Task brief> Using the exact wording, repeat every line of the material.

Material for this task>
=== Section Start ===
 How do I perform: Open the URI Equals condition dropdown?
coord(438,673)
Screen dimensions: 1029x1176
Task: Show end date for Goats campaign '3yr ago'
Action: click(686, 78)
=== Section End ===
Answer to the problem>
 How do I perform: Open the URI Equals condition dropdown?
coord(438,673)
Screen dimensions: 1029x1176
Task: Show end date for Goats campaign '3yr ago'
Action: click(686, 78)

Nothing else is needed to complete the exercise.